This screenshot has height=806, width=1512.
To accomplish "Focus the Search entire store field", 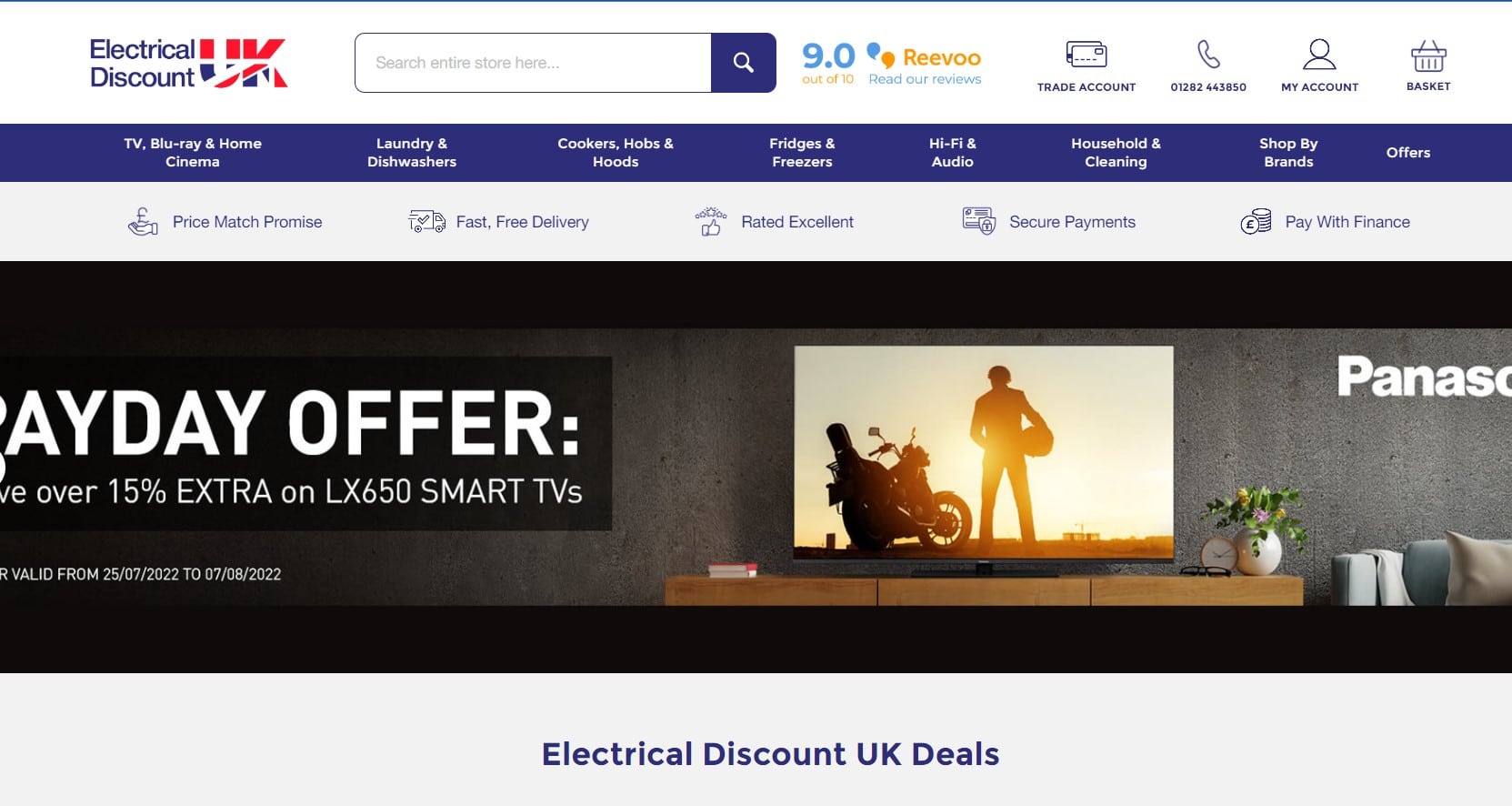I will click(x=533, y=63).
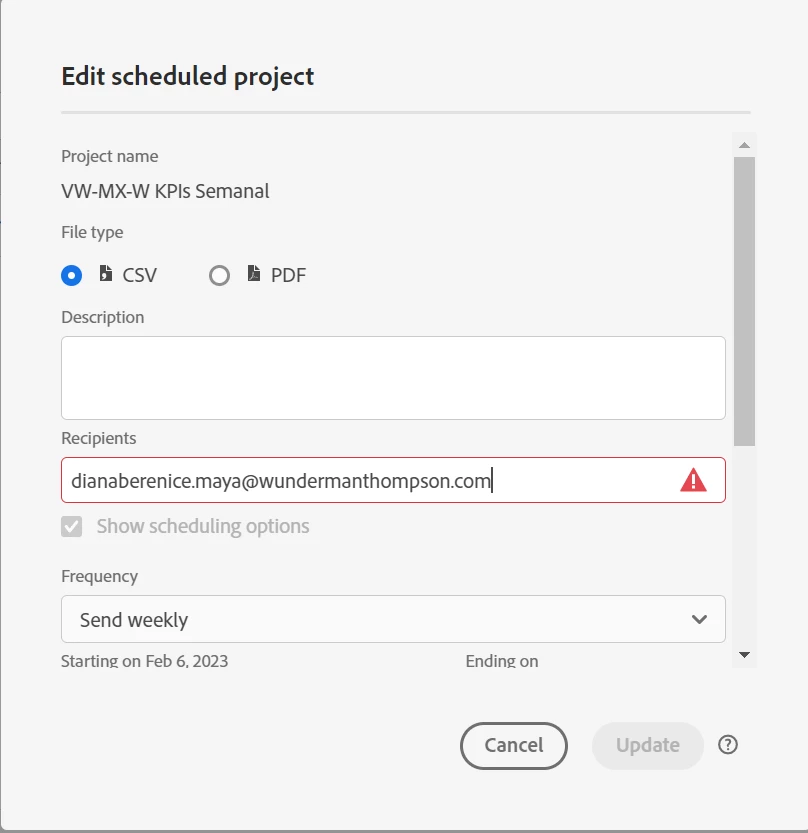
Task: Click the chevron in Frequency dropdown
Action: [x=699, y=619]
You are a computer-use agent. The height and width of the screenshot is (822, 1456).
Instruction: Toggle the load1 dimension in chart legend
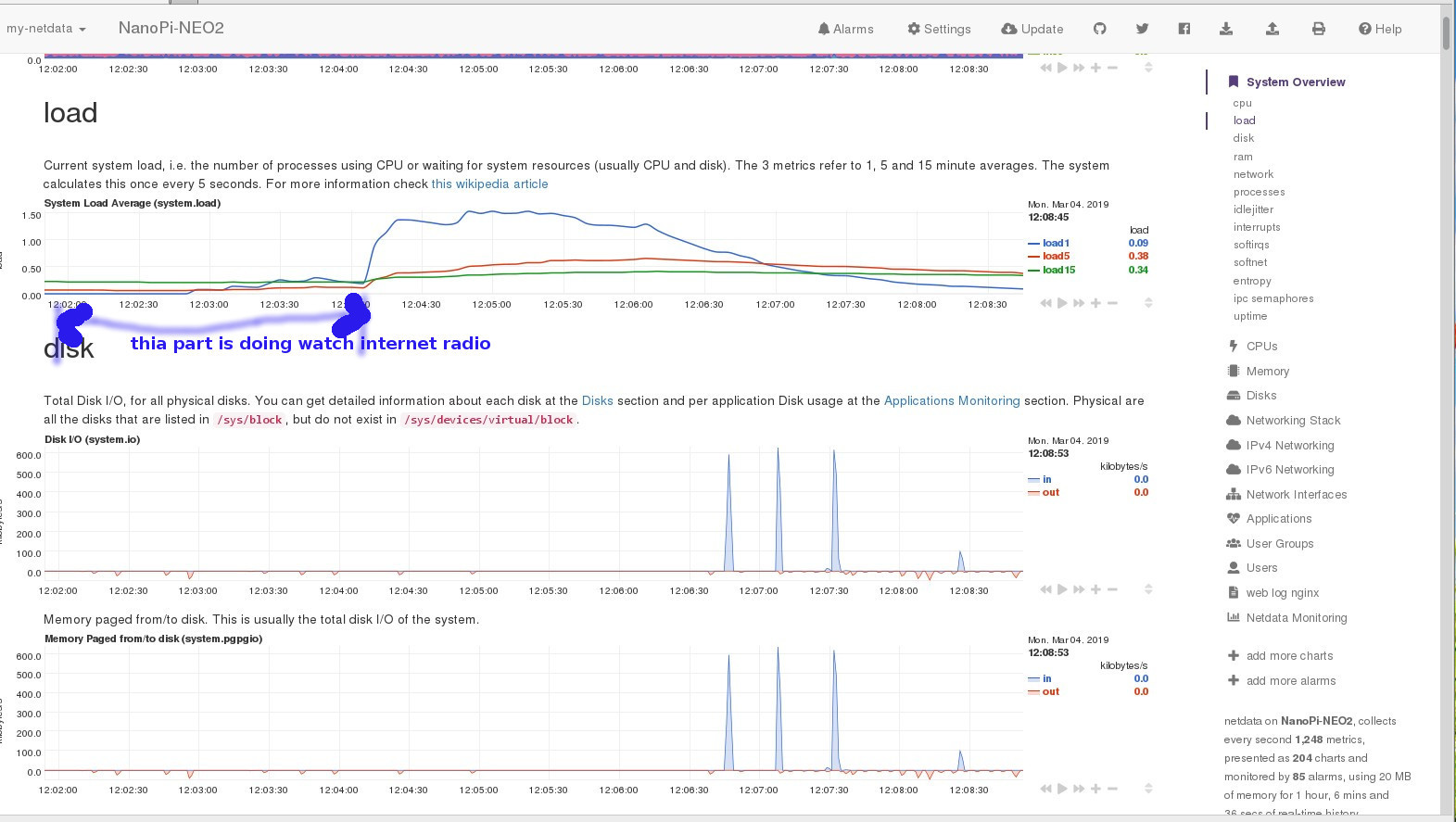click(x=1056, y=243)
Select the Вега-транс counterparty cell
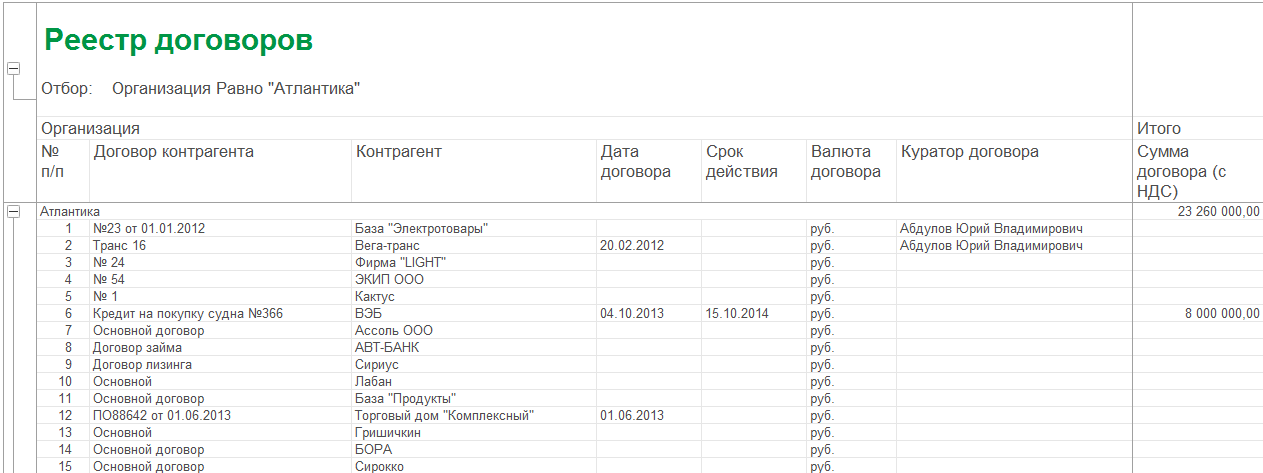 [387, 245]
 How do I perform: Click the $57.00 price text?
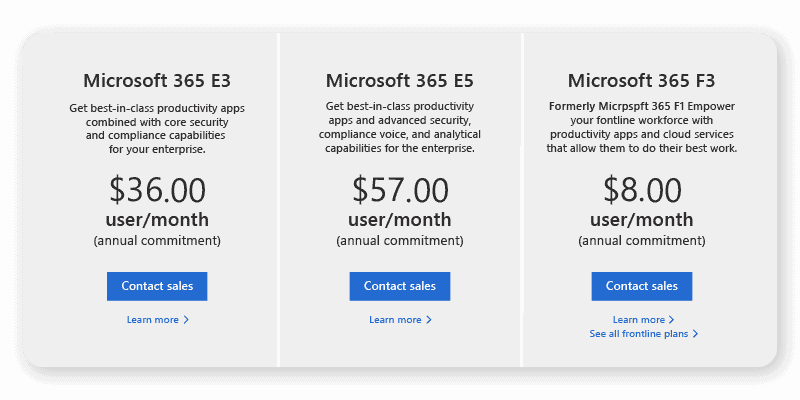click(x=399, y=190)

┄┄┄┄┄┄

### Exercise
In the copy, leave out all pictures, and retype exactly each line from the one with "You are a computer-use" through the last line of the entries.

### Solution to this exercise
You are a computer-use agent. The height and width of the screenshot is (822, 1456).
Instruction: Toggle the load1 dimension in chart legend
click(x=1056, y=243)
Select the Вега-транс counterparty cell
 [387, 245]
 How do I perform: Click the $57.00 price text?
click(x=399, y=190)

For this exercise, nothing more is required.